## Required work
Set down the final stretch of the data, from the line that holds "Task: Click the laptop with red target icon" through the last line, both included, with pictures left out.

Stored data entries
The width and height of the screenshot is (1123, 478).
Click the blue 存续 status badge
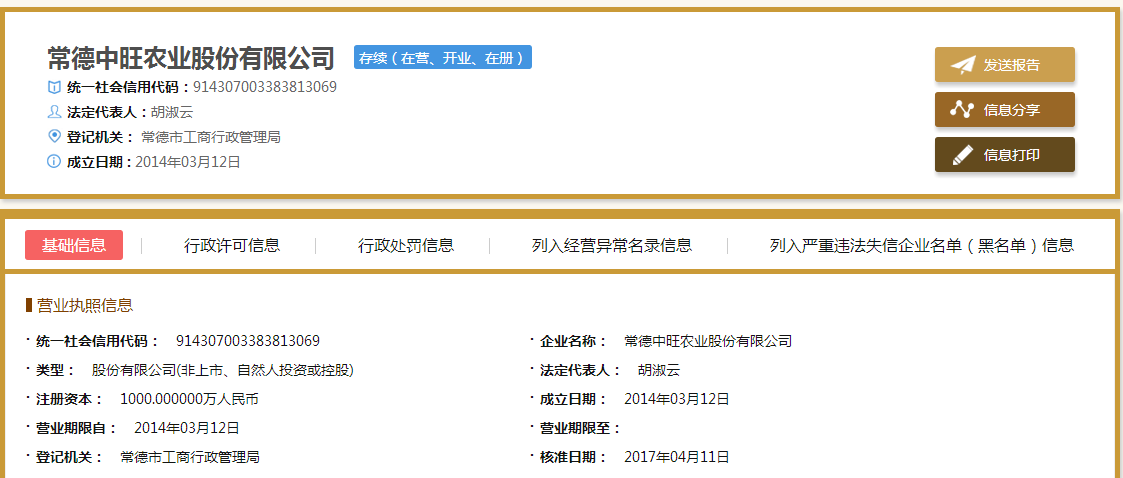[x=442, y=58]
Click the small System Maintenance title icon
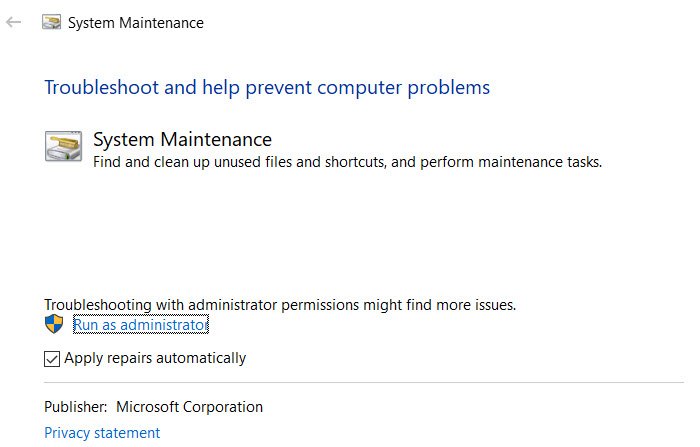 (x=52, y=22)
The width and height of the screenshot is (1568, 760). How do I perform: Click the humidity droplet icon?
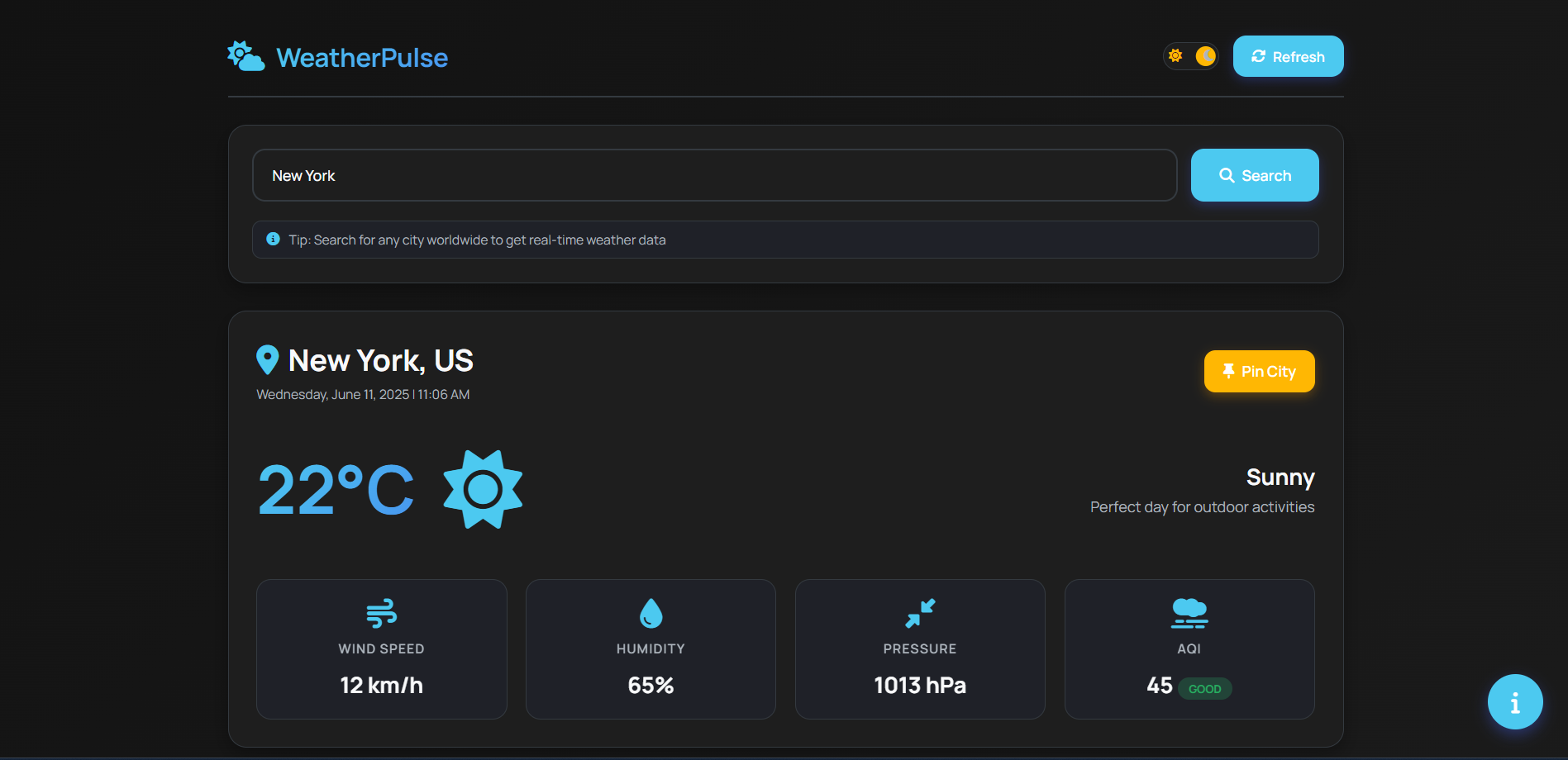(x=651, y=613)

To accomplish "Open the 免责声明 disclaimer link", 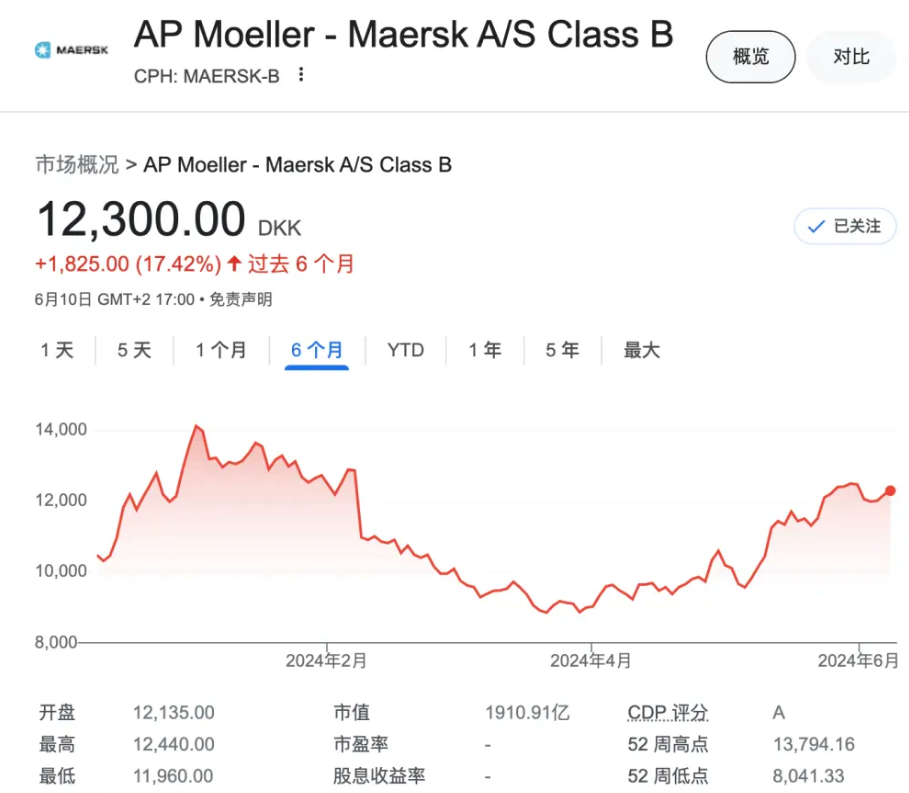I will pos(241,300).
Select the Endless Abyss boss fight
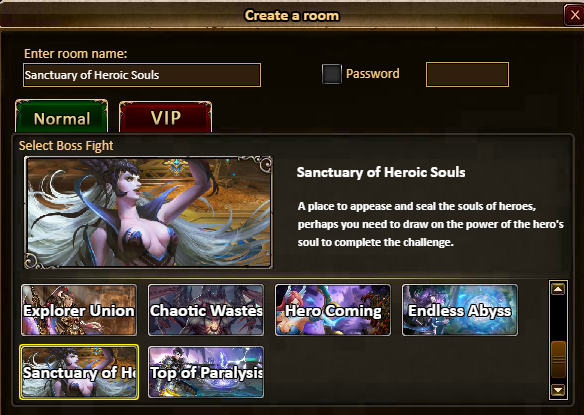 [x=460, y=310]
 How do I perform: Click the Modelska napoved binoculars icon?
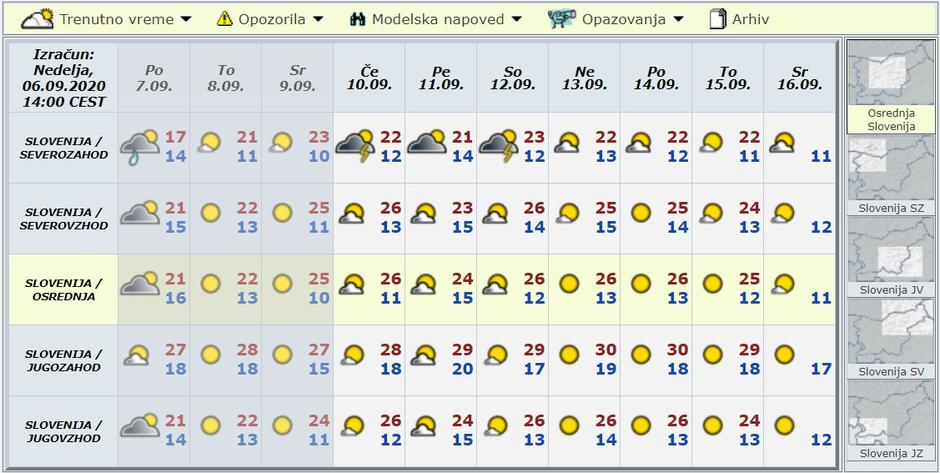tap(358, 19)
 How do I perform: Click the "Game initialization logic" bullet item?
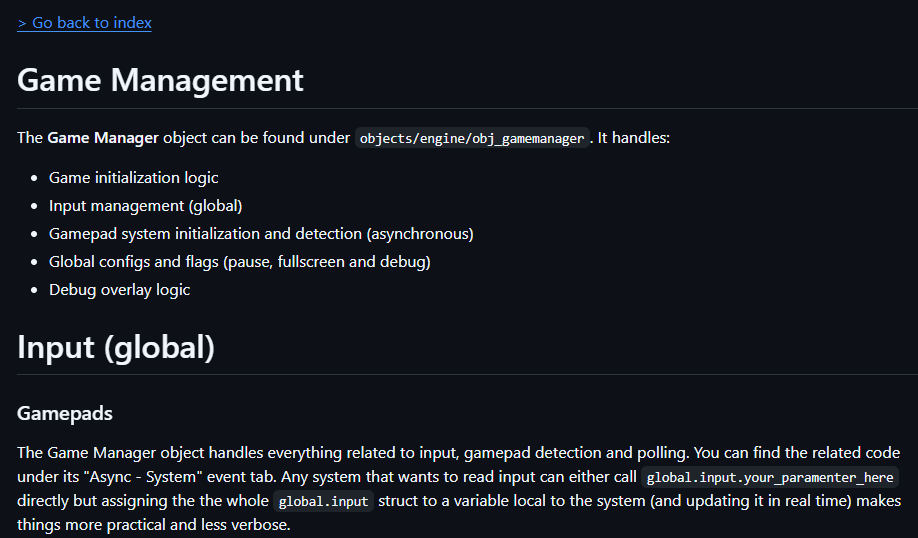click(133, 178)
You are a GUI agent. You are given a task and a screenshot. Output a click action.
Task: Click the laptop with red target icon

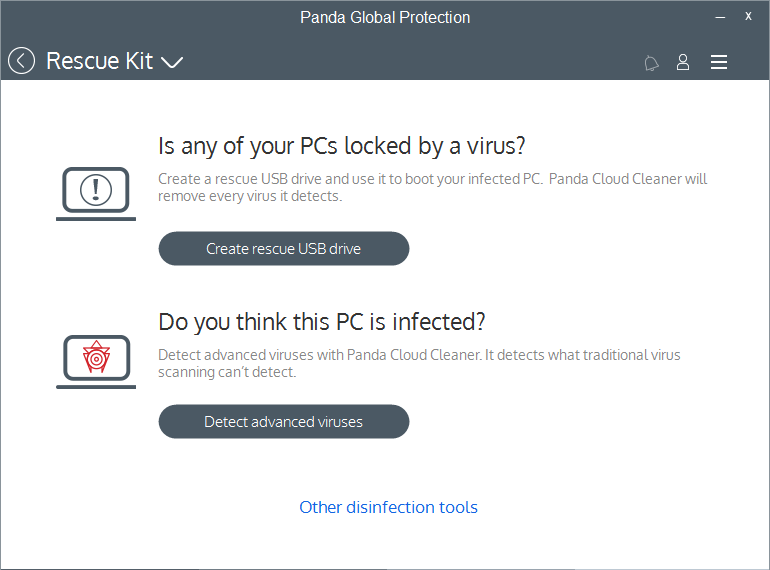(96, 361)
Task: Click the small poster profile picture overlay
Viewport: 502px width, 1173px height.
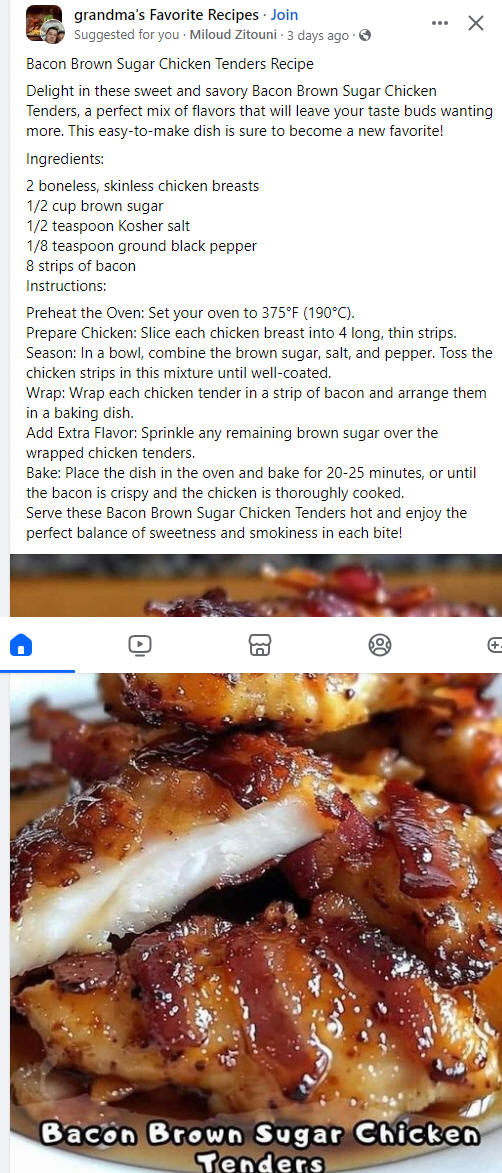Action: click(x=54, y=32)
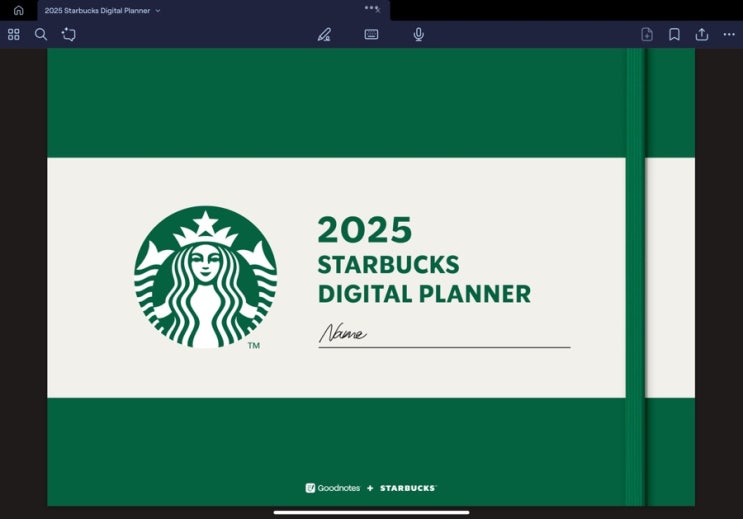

## Exercise result
Task: Click the laptop with red target icon

(96, 361)
Task: Click the small poster profile picture overlay
Viewport: 502px width, 1173px height.
Action: click(x=54, y=32)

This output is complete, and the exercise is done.